包丁の砥ぎ方と砥石について
主に包丁や刃物砥ぎに使われる砥石は、いわゆるダイヤモンドシャープナーと言われる専用の道具と、レンガのような直方体形状の砥石とに分かれます。前者は、刃の部分を溝に差し込んで前後に動かすタイプのものが多く、溝の底に電着ダイヤモンドのシートがV字状に張り付けてあるものや焼結体の砥石がついているものがあり、これによって金属である包丁が砥げるという仕組みです。また柄の付いたスティック状の砥石を片方の手に持って、反対側に刃物を持って宙でこすりつけるように砥ぐシャープナーもあります。
ここでは伝統的なブロック状の角砥石タイプ(天然砥石もしくは人造砥石)のものを使った研ぎ方をご紹介します。
天然砥石もしくは人造砥石を使っての包丁の砥ぎ方
刺身包丁(一般家庭で使う包丁)の場合
- 砥石を水につけるか、十分に水をかけて砥石全体に水をしみこませます。つける場合、10分から20分程度つけておきます。
- 砥石を動かないようしっかり固定します。砥石を固定する治具やテーブルに引っ掛けることが難しい場合は、濡れ雑巾の上に置くだけでもある程度固定できます。
- 刃の状態によって砥石を選びます。人造砥石ならば#60などがかなり粗い部類の砥石で、刃がこぼれていたりする場合はこうした粗目からはじめます。#はメッシュと読みます。単に60番などとも言います。天然砥石を使う場合は、荒砥、中砥のいずれかを選びます。

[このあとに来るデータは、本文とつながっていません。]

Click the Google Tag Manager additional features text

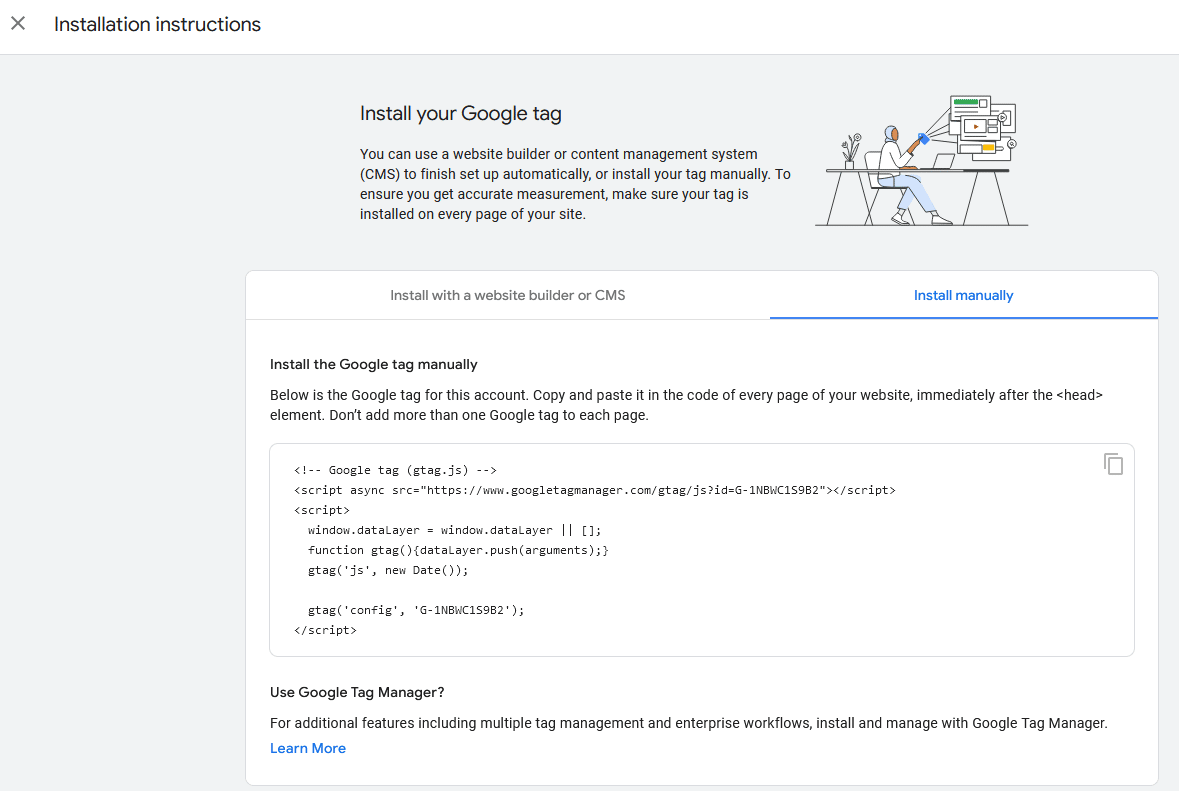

- 砥石をまっすぐ置き、包丁は真上から見たとき砥石に対して45度くらいの角度になるようにし、刃が砥石にあたる部分に角度をつけて、まっすぐ前後に動かします。切るほうの刃が自分に向くようにします。また横から見た状態では、包丁の峰部分は軽く浮かし、刃先に重心がかかるようにします。概ね15度程度ですが、この辺は包丁によっても違い、感覚でつかむしかありません。切先から研ぎます。
- 研ぐときは、左手の人差し指、中指、薬指の3本を研ぐ部分の上にあてて、適度に圧をかけます。峰を浮かせる角度は柄を持った右手で調整します。この包丁に圧をかける3本指は、常に一番下に砥石がある状態にします。
- 次に、刃の中ほどを同じ要領で研ぎ、最後に刃元に移ります。真上から見た包丁と砥石の角度は常に45度です。真横から見た包丁と砥石の角度は砥石と接触している部分を基準に15度程度浮かせます。
和包丁(片刃の包丁)の場合、上記の手順で表側を、洋包丁(両刃)の場合は、表裏双方について行います。なお、片刃の和包丁では、裏面を研ぐときは峰を浮かせず、刃に角度をつけず砥石に完全に密着させて研ぎます。これは、片刃の場合、刃の傾斜が片側にしかついておらず、反対側は平坦になっているからです。表裏を双方砥ぐことで、はじめて鋭利な包丁になります。
裏面を砥ぐときは、砥石と包丁の接触面積が広いため、なるべく平坦な砥面にしてから用いるほうが効果的です。この裏面の砥ぎだけ、平坦度が維持しやすいダイヤモンド砥石を使うこともあります。
なお、人造砥石には一般砥粒を使った砥石と、ダイヤモンド砥石がありますが、どちらのものでも砥ぎ方に大差はありません。
出刃包丁を砥ぐ場合
研ぎ方の手順は上記の刺身包丁の研ぎ方と同じです。ただ、包丁の構造が少々違うため、切先を研ぐときには少しずつ、元からついている角度を壊さないように研ぎます。出刃包丁は峰が厚く、切先にも反りがあります。このしなやかな曲線を荒く研ぐと消えてしまうため、その点のみ注意が必要です。
なお、荒砥→中砥→仕上砥と使う砥石を三段階に分けます。家庭用のものであれば、よほど切れ味が落ちていない限り、中砥からはじめても十分です。なお、仕上砥が正しい方法でかかっていると、切れ味や刺身の切り口のつや、見栄えは格段に変わるといわれます。